KEENE, N.H., 4/12/10 - When a contractor demolishing a Nelson, N.H., barn came across a 35mm Monarch projector and seven reels of film, he contacted the Keene State College Film Society. They determined that his find included what appears to be the only surviving copy of When Lincoln Paid, a film starring and directed by movie pioneer Francis Ford, the older brother of famed director John Ford. On Tuesday, April 20, at 4 p.m. this film, lost for 97 years and now restored, will premiere in the Mabel Brown Room in KSC's Young Student Center. The screening is free and open to the public.

This brittle 30-minute two-reeler is of such historical significance that it easily won support from Tag Gallagher (author of John Ford), the George Eastman House in Rochester, N.Y., and the National Film Preservation Foundation, who joined the KSC Film Archives, Special Collections/Mason Library; the KSC Film Studies Department; and the KSC Film Society to restore the film. It is important for its historical theme, its place in film history, and for what it has to show about the techniques that influenced John Ford.

Both Ford brothers were fascinated with Abraham Lincoln and made him the subject of many of their films. "There is nothing I like better than to play Lincoln. I have a big library devoted to this great man, and I have studied every phase of his remarkable character, and when I am acting the part, I can feel the man as I judge him," Francis Ford is quoted as saying in a December 2009 Senses of Cinema article by Ford scholar Tag Gallagher.

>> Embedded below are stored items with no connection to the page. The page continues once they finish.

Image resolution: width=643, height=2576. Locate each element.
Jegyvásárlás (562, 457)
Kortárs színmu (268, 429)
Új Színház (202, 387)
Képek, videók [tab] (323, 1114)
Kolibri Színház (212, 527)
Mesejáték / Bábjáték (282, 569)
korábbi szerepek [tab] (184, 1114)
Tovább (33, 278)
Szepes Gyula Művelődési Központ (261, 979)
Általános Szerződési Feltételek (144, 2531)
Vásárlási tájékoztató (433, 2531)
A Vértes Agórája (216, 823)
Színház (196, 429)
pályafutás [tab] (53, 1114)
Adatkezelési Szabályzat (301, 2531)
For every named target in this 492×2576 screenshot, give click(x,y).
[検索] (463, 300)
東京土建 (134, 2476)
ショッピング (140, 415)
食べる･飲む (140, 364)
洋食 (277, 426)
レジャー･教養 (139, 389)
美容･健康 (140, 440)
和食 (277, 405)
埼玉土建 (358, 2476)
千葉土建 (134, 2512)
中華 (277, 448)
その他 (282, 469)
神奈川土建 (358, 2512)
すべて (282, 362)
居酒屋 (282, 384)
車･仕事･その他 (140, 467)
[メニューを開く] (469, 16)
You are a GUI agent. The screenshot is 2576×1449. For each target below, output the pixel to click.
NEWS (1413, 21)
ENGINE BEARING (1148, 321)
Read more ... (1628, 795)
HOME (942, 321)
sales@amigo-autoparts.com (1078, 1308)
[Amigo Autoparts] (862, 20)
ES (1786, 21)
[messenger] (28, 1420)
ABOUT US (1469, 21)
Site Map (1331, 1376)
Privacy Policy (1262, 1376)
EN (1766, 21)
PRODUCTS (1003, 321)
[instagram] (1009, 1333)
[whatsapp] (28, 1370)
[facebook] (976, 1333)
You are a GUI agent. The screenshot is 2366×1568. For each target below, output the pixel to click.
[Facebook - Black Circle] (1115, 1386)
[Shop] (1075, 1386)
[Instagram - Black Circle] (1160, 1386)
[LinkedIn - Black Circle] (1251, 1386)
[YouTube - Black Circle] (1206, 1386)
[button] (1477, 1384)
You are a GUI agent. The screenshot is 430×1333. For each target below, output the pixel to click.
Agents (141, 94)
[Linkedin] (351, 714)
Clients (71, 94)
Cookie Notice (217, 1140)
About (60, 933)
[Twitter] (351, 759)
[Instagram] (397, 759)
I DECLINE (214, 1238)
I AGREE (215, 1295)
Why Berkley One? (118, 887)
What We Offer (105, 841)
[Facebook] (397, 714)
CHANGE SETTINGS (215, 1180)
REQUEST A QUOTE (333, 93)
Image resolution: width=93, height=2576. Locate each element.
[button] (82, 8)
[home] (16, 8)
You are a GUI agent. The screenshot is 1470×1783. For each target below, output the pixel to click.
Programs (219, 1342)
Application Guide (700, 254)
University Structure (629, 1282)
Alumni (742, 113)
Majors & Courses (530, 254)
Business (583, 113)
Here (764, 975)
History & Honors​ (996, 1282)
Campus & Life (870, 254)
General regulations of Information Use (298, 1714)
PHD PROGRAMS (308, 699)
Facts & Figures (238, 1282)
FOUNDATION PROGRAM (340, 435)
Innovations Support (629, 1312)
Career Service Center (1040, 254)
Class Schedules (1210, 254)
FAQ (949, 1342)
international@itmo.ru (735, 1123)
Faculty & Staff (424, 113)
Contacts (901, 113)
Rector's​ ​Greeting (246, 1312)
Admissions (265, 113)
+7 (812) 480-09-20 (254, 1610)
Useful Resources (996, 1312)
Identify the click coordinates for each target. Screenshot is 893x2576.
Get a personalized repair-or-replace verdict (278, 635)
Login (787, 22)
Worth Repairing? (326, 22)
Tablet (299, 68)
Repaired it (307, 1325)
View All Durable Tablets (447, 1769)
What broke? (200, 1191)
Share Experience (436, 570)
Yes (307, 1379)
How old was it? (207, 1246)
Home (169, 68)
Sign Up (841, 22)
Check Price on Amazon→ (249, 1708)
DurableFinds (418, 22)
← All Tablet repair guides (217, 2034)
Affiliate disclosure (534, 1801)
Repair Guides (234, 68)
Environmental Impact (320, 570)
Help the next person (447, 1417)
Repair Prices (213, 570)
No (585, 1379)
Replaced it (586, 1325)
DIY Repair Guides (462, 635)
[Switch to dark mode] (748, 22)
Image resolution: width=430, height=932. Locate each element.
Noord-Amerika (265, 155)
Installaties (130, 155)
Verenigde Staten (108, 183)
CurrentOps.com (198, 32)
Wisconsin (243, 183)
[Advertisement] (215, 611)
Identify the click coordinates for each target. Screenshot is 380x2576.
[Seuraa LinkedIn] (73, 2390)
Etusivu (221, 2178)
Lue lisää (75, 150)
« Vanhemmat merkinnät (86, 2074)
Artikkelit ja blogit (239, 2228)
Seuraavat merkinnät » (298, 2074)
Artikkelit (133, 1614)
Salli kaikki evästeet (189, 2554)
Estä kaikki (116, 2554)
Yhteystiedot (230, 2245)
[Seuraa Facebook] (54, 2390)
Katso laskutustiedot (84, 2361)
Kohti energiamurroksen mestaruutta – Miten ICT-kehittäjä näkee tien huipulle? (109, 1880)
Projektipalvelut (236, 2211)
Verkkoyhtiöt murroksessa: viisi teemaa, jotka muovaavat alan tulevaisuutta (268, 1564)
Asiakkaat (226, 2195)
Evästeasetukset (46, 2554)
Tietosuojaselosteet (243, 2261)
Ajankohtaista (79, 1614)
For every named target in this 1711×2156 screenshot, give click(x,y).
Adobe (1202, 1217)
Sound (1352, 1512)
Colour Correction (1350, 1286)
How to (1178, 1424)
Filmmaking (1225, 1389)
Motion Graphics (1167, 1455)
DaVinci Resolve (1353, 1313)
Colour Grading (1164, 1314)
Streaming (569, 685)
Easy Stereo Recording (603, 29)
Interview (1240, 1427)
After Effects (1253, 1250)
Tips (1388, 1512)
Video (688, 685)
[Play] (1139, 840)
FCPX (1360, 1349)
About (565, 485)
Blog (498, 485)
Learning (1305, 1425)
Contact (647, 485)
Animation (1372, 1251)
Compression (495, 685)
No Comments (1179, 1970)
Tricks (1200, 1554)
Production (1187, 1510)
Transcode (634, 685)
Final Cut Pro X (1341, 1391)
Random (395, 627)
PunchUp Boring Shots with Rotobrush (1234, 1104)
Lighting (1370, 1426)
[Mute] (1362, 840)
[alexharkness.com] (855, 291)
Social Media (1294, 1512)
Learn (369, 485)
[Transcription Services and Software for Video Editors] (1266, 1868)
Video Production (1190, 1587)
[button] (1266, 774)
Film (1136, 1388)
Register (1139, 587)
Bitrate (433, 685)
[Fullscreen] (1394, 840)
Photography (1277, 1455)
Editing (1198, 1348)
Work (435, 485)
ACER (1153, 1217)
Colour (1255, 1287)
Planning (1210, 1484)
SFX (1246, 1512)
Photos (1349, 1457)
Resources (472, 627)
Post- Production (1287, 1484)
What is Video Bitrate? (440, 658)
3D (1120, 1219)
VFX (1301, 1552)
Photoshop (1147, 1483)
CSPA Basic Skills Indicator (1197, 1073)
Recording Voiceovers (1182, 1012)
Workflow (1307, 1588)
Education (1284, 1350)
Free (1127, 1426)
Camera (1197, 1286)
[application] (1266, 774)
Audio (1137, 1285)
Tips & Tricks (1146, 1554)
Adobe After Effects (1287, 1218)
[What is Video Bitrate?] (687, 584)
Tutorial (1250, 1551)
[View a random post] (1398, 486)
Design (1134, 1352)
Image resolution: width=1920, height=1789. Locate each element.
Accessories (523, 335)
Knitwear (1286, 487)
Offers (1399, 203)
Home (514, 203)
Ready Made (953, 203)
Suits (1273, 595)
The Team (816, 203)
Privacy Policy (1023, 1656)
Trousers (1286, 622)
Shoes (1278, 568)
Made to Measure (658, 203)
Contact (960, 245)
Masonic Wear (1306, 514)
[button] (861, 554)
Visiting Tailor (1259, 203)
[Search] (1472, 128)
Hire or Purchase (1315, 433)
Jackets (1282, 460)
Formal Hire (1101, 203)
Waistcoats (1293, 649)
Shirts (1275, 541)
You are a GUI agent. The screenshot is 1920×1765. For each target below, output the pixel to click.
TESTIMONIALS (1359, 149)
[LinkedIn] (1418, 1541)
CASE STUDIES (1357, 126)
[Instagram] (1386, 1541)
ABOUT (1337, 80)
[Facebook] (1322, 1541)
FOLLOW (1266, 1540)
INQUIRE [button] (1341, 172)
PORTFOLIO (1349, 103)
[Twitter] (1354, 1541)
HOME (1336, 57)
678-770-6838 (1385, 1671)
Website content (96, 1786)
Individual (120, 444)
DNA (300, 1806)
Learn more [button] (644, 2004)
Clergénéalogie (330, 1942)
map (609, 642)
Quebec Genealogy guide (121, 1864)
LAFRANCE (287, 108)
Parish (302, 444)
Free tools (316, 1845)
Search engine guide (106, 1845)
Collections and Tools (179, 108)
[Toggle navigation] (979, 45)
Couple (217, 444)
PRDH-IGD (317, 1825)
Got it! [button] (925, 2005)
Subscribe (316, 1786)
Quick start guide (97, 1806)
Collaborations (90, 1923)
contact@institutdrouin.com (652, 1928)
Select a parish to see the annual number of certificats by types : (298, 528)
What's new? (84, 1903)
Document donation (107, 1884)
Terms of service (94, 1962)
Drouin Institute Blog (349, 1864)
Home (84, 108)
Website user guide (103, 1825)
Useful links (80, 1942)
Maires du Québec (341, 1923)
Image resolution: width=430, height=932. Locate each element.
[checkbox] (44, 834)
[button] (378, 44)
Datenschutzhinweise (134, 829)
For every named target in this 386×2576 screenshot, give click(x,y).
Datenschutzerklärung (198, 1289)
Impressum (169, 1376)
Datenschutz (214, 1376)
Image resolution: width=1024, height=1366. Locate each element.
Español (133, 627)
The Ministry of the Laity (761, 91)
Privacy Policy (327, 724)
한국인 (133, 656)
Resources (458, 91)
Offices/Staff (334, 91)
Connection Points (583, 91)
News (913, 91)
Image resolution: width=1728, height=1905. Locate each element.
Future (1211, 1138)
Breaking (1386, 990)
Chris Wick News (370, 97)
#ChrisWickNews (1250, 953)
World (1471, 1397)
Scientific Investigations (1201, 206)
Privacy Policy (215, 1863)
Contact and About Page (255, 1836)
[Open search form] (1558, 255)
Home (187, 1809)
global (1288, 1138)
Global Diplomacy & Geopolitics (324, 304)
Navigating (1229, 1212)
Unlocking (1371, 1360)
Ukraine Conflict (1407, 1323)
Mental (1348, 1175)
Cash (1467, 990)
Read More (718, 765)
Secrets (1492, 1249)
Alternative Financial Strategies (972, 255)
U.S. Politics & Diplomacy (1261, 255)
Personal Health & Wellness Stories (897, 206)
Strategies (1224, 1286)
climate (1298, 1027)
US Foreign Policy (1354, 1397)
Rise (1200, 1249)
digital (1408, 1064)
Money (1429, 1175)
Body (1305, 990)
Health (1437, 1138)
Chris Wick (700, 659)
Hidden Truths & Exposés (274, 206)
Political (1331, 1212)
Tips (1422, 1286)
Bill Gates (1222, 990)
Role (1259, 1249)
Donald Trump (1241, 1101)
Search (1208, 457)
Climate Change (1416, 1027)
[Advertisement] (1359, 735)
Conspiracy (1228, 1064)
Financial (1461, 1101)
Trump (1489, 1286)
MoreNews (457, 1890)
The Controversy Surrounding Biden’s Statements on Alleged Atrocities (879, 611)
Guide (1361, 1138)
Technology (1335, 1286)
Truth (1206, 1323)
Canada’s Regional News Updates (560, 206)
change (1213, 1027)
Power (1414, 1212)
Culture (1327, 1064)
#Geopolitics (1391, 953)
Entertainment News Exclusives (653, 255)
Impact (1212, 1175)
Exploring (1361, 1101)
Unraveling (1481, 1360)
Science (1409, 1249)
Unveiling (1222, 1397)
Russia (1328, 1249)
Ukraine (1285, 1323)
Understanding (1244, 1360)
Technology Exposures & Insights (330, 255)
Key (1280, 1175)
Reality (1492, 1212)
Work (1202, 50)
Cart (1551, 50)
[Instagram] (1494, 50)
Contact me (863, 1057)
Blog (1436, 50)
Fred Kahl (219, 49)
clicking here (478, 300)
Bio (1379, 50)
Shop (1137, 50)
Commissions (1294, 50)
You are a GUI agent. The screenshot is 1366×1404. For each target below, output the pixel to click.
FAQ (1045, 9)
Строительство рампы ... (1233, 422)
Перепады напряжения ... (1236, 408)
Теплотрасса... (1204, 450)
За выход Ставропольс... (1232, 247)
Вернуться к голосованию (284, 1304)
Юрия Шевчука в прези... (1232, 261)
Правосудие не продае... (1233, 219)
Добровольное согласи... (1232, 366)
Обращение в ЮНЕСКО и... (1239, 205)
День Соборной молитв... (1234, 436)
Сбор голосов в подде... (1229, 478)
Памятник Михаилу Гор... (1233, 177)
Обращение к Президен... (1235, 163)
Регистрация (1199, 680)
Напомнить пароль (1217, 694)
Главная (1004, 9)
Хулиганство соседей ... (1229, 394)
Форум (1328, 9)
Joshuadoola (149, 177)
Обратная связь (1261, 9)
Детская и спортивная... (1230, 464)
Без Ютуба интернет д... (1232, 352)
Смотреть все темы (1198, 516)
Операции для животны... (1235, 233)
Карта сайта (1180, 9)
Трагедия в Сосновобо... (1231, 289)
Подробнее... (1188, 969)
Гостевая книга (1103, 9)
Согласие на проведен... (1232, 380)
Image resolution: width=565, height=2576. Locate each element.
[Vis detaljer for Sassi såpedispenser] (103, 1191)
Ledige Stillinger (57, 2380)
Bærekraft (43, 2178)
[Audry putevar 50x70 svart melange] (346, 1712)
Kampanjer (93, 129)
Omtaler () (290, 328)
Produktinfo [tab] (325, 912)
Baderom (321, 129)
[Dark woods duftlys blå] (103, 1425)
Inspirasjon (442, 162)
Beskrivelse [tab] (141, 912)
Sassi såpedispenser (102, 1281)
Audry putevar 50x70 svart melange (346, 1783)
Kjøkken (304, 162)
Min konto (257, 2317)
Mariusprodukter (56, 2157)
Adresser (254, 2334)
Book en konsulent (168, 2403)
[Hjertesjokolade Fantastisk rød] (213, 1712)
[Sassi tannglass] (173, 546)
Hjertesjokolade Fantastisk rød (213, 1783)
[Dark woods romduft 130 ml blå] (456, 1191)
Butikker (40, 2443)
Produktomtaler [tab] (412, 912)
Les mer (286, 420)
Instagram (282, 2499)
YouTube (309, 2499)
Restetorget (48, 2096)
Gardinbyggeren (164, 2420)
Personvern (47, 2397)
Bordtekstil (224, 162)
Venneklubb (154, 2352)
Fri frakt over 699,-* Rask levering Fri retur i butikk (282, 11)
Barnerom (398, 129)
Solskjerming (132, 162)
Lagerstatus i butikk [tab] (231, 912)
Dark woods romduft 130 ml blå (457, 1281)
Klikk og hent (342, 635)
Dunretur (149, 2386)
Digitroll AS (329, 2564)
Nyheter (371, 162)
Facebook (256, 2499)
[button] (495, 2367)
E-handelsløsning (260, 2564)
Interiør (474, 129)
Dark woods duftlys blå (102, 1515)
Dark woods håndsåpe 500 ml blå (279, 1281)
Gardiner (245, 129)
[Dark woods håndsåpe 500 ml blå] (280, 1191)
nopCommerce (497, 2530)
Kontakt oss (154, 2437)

"Between 1912 and 1915 he played Abraham Lincoln in at least seven pictures. Alas, all of these pictures are lost. For nearly a century no one has been able to see Francis Ford as Lincoln," Gallagher explained when told of the restoration. "So now ... to be told that I may get to see Francis Ford as Lincoln is thrilling news indeed."

More information and clips from the film can be seen here.

Please note: Because the tomorrow's historic showing of When Lincoln Paid has sparked far more interest than we originally anticipated, we've moved the 4 p.m. showing on Tuesday (April 20) to the Mabel Brown Room in the L.P. Young Student Center to accommodate more people. We'll show a DVD of the film there, with piano accompaniment by Jeff Rapsis, who plays piano behind silent films around New England.

Immediately after this showing, for the hard-core aficionados, we'll show the 35mm preservation print of the film in the Putnam Theater in the Redfern Arts Center on Brickyard Pond.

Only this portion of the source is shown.